Given instruction:
Pull out every line of the entries below that contains the word "pixels".

Dataset records:
-----

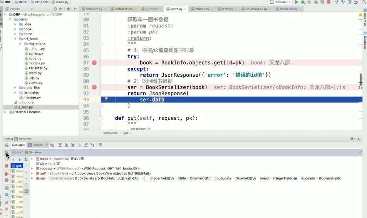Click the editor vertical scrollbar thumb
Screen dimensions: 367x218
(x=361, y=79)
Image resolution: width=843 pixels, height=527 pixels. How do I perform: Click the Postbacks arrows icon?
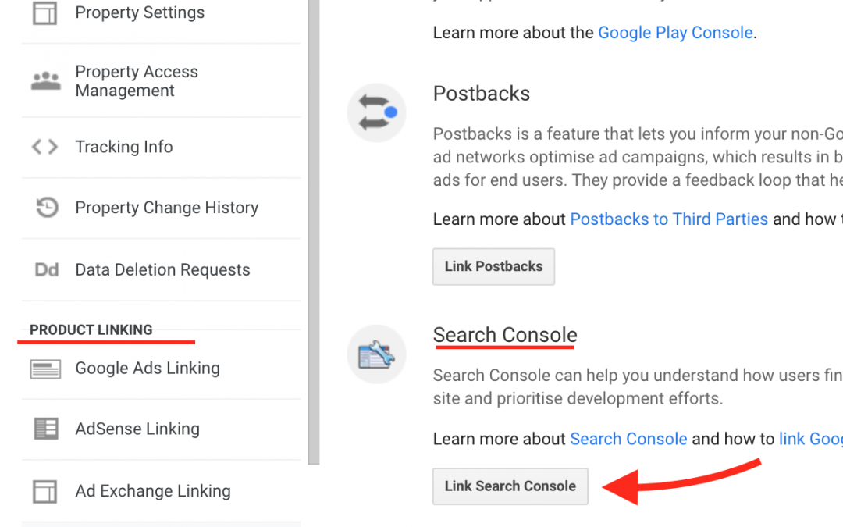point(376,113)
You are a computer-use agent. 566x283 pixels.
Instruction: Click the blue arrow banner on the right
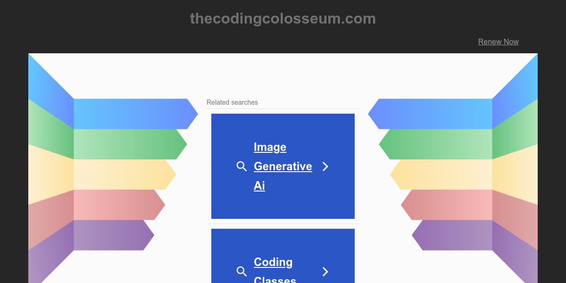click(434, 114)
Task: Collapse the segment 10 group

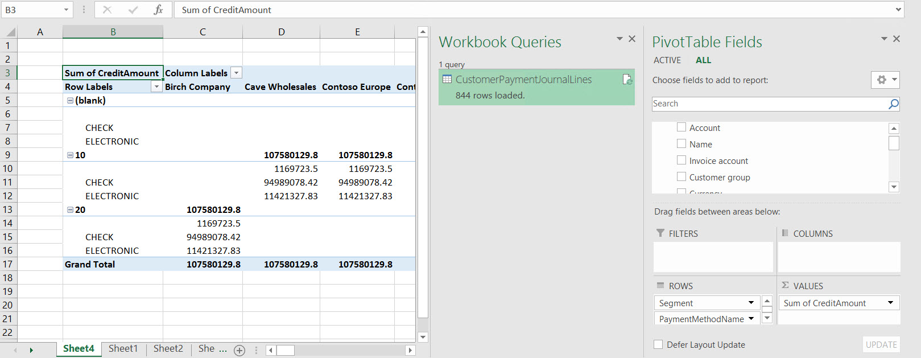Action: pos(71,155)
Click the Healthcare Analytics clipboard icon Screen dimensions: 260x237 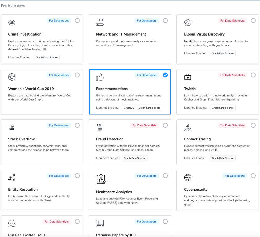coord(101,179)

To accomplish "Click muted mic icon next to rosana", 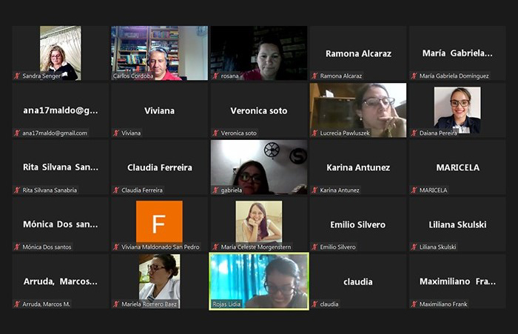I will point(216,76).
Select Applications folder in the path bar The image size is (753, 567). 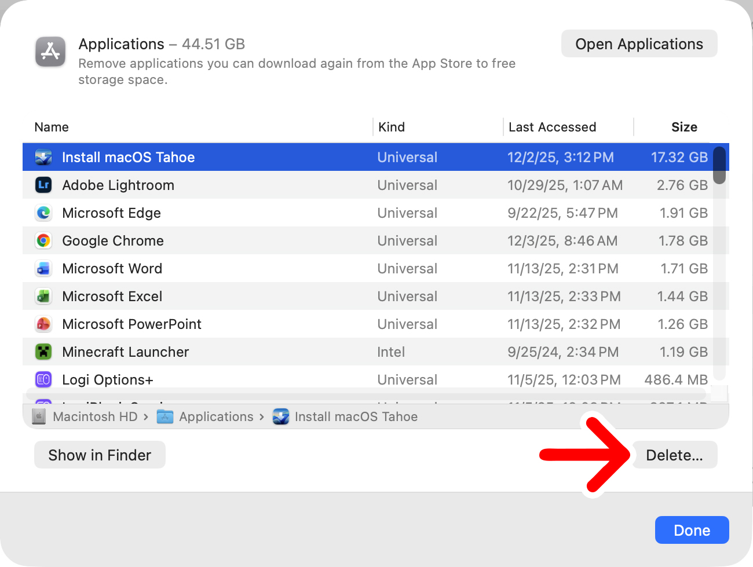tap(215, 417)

-----

Answer below:
Image resolution: width=843 pixels, height=527 pixels. How do I perform: Click the Postbacks arrows icon?
You are a computer-use agent. 566x283 pixels.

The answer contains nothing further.